(Dataset entries)

════

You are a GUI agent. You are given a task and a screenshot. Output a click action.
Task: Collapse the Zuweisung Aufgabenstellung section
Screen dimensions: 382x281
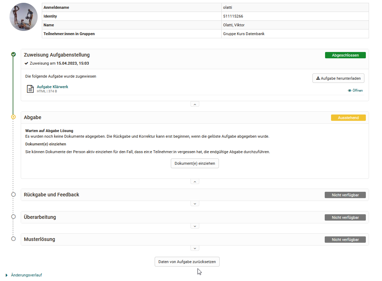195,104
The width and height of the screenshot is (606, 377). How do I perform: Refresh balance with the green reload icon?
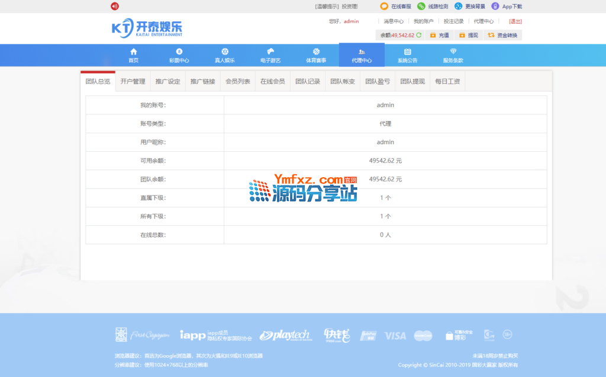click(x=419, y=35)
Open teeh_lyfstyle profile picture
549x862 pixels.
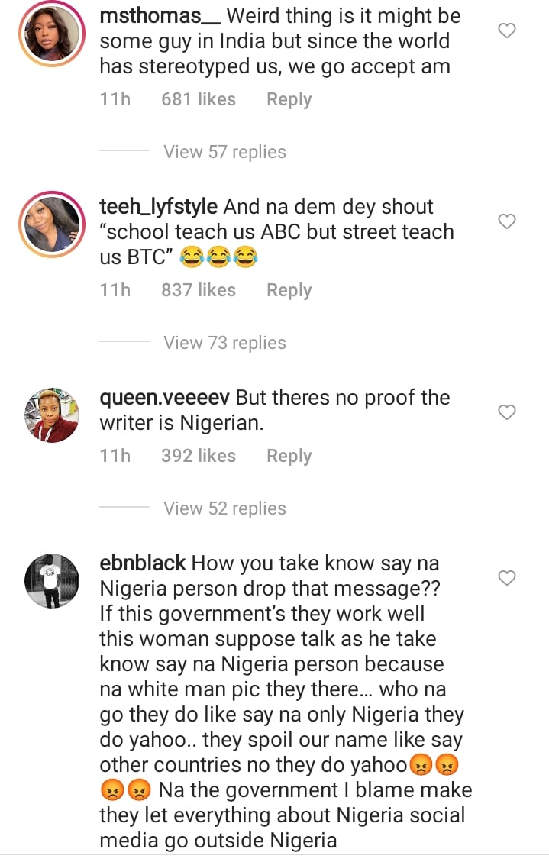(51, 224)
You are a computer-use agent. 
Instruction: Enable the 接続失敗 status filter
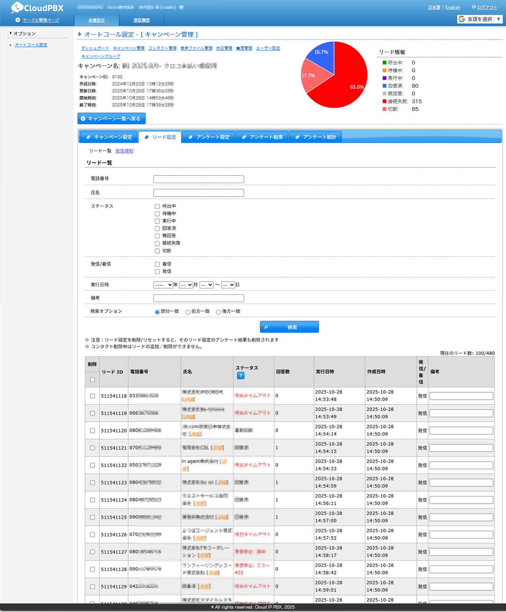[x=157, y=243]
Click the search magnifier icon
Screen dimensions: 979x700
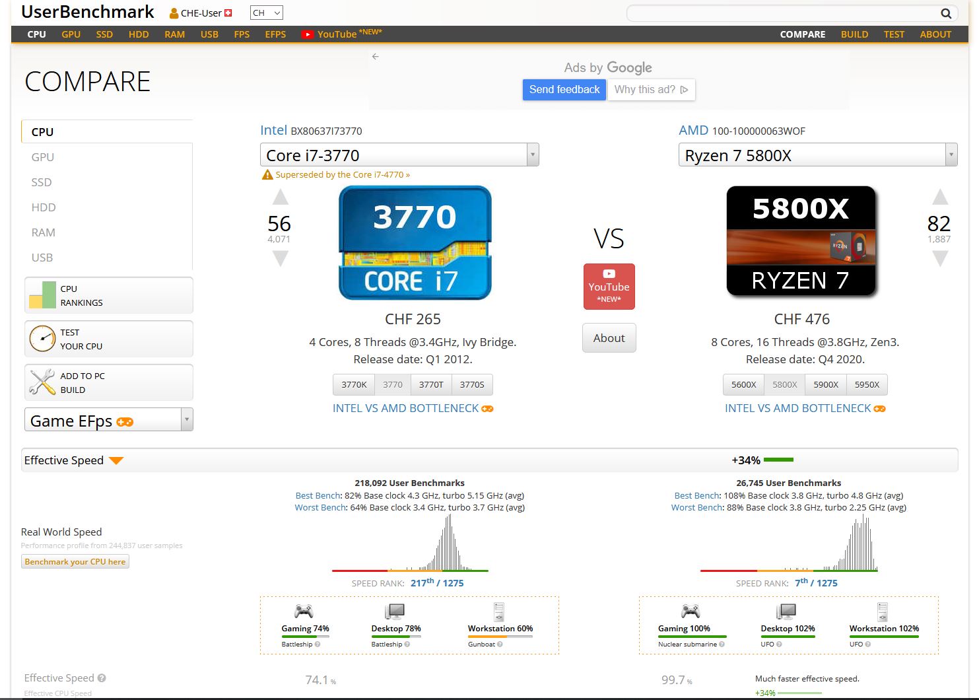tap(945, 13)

════

THE TASK: Work through the records above and count the lines that hold the string "agent". Please give only that figure.

YOUR SOLUTION: 2